# WORK TO COMPLETE
Below are some records. Print exactly the lines between the one holding "You are a GUI" and the one holding "Szálas virágok (282, 816)", inclusive, and nothing else.

# EXERCISE MATERIALS

#####

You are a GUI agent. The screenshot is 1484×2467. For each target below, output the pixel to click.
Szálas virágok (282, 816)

#####

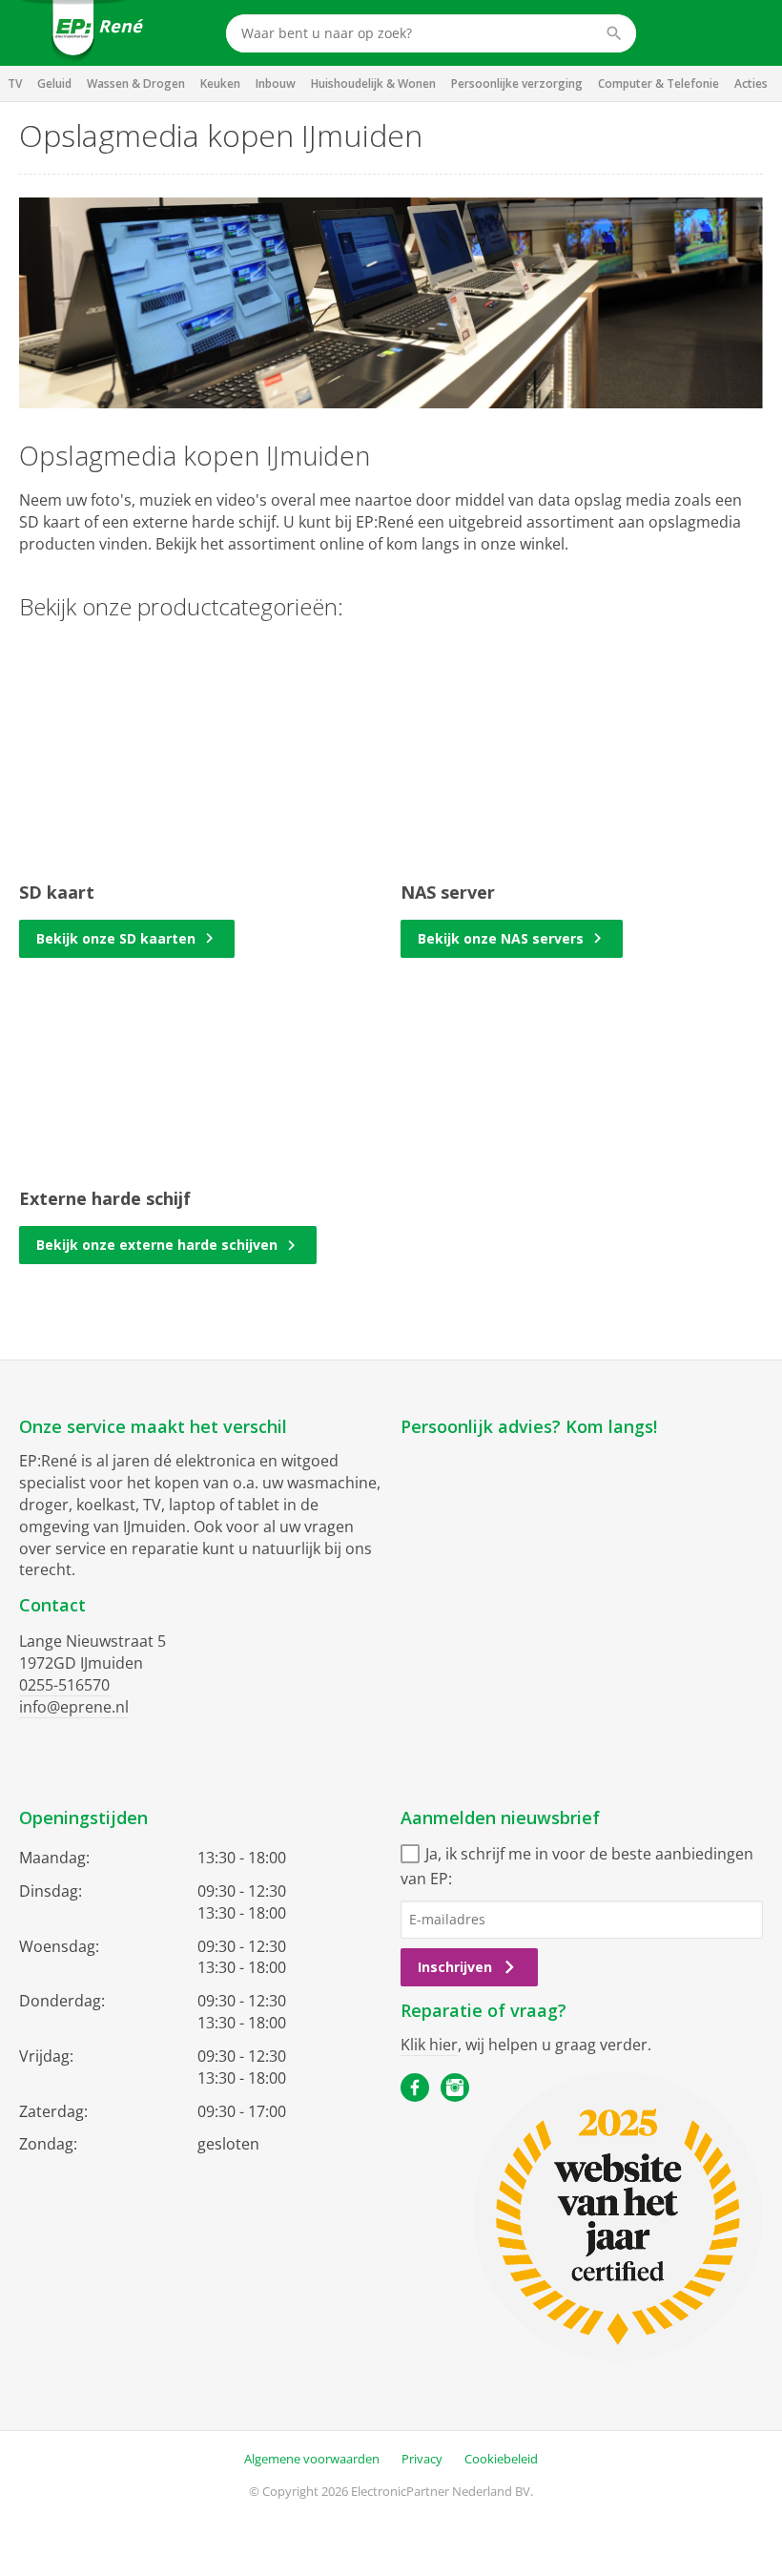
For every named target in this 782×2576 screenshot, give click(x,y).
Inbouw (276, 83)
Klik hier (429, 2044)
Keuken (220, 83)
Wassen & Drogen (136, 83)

#####

# RESULT OF THIS TASK
You are a GUI agent. The screenshot is 1484×2467. For each target below, output the pixel to click.
Szálas virágok (282, 816)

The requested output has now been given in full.